§ **YOUR OBJECTIVE**
Return a copy of every line in the data below that contains "resolution".

INFORMATION PROVIDED Start Marker

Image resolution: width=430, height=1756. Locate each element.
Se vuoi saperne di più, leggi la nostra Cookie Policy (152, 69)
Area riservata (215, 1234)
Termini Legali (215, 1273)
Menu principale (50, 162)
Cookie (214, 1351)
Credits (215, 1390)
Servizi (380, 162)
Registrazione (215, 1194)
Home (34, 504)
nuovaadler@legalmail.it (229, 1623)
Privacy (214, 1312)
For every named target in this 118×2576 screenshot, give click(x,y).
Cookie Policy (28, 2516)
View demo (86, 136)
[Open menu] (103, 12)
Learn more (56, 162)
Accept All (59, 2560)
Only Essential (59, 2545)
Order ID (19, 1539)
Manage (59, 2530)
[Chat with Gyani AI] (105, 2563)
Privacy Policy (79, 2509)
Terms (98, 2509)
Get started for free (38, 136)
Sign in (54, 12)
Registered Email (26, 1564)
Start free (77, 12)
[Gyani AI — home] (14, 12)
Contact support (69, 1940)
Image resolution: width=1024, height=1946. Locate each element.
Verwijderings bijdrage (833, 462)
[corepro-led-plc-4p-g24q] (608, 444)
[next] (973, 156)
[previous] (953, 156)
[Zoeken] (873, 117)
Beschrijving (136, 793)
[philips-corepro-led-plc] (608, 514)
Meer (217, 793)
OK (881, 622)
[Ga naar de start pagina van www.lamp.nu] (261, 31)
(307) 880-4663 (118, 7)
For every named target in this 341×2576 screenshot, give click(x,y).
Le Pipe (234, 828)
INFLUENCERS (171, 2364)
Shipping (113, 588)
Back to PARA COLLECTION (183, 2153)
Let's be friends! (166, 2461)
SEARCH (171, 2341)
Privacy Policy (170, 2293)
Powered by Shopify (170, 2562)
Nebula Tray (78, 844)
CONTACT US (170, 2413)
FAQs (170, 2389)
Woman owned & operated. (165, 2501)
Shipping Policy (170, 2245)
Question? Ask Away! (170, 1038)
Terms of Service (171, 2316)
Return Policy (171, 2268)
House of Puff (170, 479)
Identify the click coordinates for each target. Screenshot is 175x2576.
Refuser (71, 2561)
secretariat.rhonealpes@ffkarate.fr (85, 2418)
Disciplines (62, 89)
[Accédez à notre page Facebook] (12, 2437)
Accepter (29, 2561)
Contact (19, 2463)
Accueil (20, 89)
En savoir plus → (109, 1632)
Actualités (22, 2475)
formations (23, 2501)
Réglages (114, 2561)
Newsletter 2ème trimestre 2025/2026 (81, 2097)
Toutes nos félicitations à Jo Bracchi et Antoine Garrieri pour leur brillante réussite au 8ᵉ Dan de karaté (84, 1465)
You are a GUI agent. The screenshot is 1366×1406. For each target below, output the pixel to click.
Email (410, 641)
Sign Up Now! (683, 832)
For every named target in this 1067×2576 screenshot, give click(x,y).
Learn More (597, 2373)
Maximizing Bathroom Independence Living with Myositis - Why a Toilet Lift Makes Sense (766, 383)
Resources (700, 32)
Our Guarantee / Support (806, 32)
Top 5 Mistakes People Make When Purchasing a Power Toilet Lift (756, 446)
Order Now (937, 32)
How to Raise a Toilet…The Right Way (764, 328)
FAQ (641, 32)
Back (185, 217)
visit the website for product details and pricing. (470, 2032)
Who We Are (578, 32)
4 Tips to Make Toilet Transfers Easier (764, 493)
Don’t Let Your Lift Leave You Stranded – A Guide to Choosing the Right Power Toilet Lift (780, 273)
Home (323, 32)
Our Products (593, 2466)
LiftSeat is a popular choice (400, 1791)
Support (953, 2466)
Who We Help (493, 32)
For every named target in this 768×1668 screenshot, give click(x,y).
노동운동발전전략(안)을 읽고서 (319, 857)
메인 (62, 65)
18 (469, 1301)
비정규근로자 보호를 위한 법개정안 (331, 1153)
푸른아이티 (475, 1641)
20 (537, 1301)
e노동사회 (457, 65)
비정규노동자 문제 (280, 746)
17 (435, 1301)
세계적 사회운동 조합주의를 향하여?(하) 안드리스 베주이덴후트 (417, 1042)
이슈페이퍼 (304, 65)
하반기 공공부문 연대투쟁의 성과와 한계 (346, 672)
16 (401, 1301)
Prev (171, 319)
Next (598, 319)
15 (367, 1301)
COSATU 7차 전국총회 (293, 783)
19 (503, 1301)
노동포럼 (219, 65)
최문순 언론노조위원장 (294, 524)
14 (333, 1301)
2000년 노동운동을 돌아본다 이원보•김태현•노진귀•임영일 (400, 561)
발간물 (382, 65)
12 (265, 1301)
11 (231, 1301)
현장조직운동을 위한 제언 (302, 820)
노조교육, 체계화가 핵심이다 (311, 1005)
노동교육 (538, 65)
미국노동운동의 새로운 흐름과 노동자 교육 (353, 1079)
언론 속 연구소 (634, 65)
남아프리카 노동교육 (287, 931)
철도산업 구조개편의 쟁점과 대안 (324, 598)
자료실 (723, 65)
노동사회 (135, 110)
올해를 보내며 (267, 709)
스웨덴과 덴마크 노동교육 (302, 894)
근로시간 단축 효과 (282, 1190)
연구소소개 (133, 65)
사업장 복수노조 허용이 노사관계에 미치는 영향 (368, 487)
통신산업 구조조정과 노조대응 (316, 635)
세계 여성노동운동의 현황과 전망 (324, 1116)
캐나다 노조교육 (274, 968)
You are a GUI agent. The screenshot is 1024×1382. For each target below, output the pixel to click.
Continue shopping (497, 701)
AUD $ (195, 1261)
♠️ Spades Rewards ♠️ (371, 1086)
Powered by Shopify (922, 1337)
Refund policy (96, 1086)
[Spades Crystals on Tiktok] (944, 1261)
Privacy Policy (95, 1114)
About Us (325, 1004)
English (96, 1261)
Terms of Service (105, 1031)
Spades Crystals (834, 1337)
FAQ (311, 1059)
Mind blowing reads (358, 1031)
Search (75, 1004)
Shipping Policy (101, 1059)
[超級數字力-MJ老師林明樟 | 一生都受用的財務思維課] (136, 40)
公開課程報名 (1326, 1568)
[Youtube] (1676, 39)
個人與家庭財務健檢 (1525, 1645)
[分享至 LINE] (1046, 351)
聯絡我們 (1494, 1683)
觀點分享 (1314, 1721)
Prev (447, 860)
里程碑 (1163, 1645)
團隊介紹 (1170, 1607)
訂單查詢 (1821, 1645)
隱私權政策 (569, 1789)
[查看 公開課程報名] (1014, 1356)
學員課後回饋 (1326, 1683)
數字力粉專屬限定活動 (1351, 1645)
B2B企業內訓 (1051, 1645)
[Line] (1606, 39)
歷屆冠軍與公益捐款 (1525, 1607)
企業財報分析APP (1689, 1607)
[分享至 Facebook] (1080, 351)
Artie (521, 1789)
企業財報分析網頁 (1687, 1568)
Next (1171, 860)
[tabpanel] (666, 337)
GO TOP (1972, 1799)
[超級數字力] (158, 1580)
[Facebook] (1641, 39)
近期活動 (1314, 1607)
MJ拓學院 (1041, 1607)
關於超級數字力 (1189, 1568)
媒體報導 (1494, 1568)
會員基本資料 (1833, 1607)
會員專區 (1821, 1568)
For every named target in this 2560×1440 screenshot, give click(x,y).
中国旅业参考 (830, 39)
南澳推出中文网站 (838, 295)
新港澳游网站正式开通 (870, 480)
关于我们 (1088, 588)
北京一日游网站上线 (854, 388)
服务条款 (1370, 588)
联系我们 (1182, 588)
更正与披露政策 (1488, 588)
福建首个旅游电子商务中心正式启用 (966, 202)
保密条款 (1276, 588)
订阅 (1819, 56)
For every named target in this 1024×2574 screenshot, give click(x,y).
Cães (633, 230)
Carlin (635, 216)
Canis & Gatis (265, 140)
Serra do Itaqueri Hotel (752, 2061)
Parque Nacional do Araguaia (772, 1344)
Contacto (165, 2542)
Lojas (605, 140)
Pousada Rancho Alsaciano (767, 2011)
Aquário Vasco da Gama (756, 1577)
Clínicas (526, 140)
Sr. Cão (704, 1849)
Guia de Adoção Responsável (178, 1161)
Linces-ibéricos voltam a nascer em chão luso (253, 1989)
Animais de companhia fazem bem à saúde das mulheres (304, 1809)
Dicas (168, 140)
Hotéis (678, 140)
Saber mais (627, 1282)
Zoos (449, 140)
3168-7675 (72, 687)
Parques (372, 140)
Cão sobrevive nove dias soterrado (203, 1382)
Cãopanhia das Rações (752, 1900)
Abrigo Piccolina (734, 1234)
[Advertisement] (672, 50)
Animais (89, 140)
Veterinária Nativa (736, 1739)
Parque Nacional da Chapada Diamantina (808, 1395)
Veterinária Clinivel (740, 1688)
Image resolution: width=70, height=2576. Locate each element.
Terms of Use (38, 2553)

INFORMATION PROVIDED End Marker

§ **RESPONSE TO THIS TASK**
Image resolution: width=430, height=1756. Locate each element.
Image resolution: width=1024, height=1946. Locate each element.
Image resolution: width=70, height=2576. Locate each element.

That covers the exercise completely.